As things scaled I needed more control, so I built SpawnSpec, a structured JSON format that still lets the LLM handle creative variation:
{
"_schema": "spawn-spec/v1",
"meta": {
"id": "stormtrooper-disaster-cam",
"name": "@StormtrooperVlog - Disaster Cam",
"category": "Self-Vlog / Sci-Fi",
"description": "8-sec shaky POV clips of a Stormtrooper mid-catastrophe."
},
"stack": {
"provider_slug": "seedance",
"fallback_slug": "veo3",
"dialect_id": "Seedance_v1"
},
"template": {
"prompt": "Real-footage 8-second selfie of a Stormtrooper in <<LOCATION>> while <<DISASTER>>. Frantic body-cam wobble; visor breathing audible. The trooper mutters: \"<<QUIP>>\" Subtitles off.",
"dialogue": "This was not in the training manual!"
},
"publish": {
"default_hashtags": ["#stormtrooper", "#galacticfail"],
"sequence_blueprint": [
{"prompt": "Intro crash", "duration_seconds": 6},
{"prompt": "Chaos ensues"},
{"prompt": "Escape", "duration_seconds": 4}
]
}
}
Those <<PLACEHOLDERS>> (double-curly in the real specs, angle brackets here for the parser) aren't pulling from predefined lists. The LLM invents fresh values every run, so one SpawnSpec can generate hundreds of unique videos without repeating. Here's what the generation task looks like:
@shared_task(queue='light')
def generate_from_spawn_spec(account_id, spec_id):
spec = SpawnSpec.objects.get(id=spec_id)
dialect = load_prompt_dialect(spec.stack['dialect_id'])
system_prompt = f"""
You are SlopTok-Gen.
Parse template.prompt and replace <<PLACEHOLDERS>> with fresh values.

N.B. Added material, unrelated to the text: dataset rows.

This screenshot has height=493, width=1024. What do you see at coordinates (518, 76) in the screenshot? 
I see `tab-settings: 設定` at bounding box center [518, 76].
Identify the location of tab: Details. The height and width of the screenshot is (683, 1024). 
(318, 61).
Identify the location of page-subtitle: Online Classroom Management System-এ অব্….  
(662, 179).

Follow the PromptDialect constraints: {json.dumps(dialect)}
Return ONLY the final prompt string.
"""
response = gemini.generate(
system=system_prompt,
user=json.dumps(spec.spec_json),
temperature=0.9
)
return submit_to_provider.apply_async(
args=[account_id, response.prompt],
queue=f'heavy:{spec.stack["provider_slug"]}'
)
Numbers
- ~9,000 videos generated, fully automated
- 50–200 concurrent SlopBots at peak
- iOS (React Native/Expo) + web (Next.js)
- <100ms p50 API response, <300ms p95
- 30–90 seconds per video depending on model
- ~100,000 lines of code across two repos, all written by LLMs
- Vector search via CLIP embeddings + pgvector for content similarity
Cost-wise: Gemini API calls were basically free (<$0.001/video), Fal rendering was $0.02–0.05/video, infrastructure was a flat ~$200/month. S3/CloudFront was the real cost at scale.

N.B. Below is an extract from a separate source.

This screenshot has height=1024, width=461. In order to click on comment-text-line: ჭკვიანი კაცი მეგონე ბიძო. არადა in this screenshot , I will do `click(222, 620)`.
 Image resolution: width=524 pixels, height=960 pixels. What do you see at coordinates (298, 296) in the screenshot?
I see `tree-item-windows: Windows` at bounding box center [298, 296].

Weird Things That Happened
Left fully autonomous, the bots gradually converged toward similar aesthetics, a kind of mean-reversion AI video look. I had to add diversity penalties in the recommendation engine, style drift detection, and periodic chaos themes to break patterns.
Then Sora 2 Dropped
OpenAI released Sora 2 and overnight the whole generative video landscape changed. What my pipeline did in 30–90 seconds with multiple providers, Sora could do faster with better quality.

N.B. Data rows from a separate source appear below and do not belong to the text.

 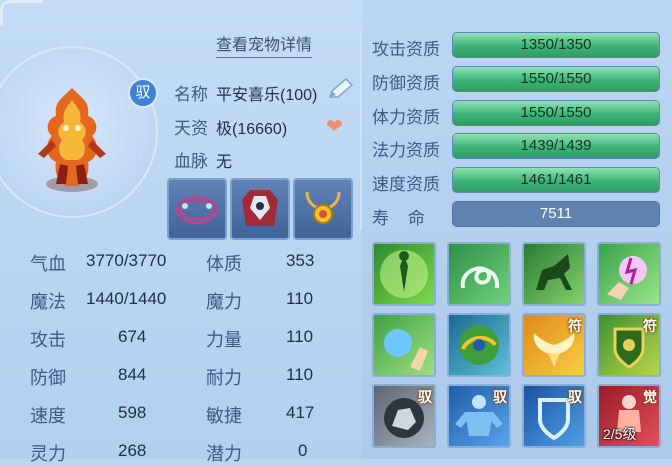 I want to click on aptitude-label-mana: 法力资质, so click(x=406, y=150).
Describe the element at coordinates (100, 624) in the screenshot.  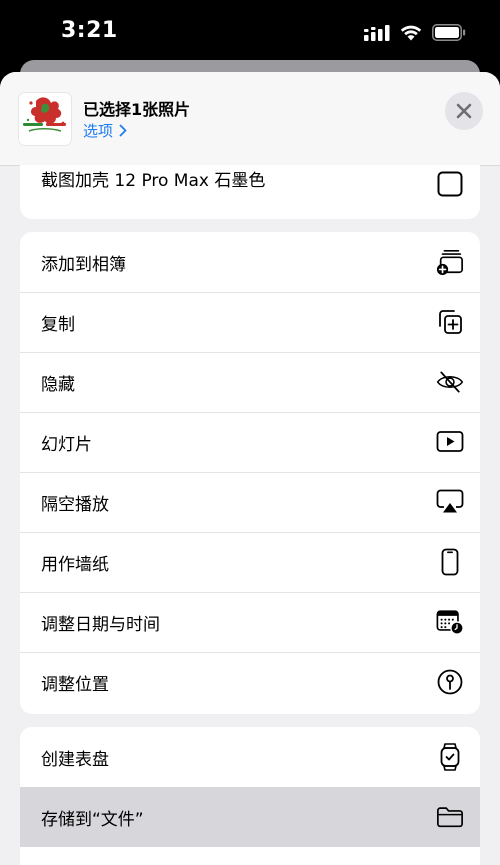
I see `action-label: 调整日期与时间` at that location.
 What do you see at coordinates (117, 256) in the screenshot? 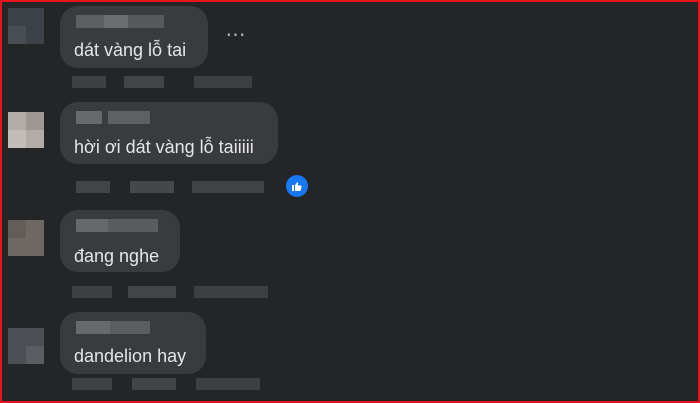
I see `comment-text: đang nghe` at bounding box center [117, 256].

But the part of SlopTok that was actually interesting, the bots with personalities, the embrace of synthetic aesthetics, none of that was about video quality. Sora can make better videos, but it doesn't make SlopBots.
What I'd Do Differently
- Start with managed services. Months spent on ComfyUI infrastructure that got thrown away
- Build mobile-first. Desktop was an afterthought
- Set up observability earlier. Debugging distributed generation jobs without tracing was rough
- Simpler database schema. Over-normalized early, paid for it with complex joins
The platform generated ~9,000 videos, proved that you can build a real product without touching code, and got steamrolled by Sora 2 right as things were getting interesting. The timing was either terrible or perfect depending on how you look at it. Either way, worth it.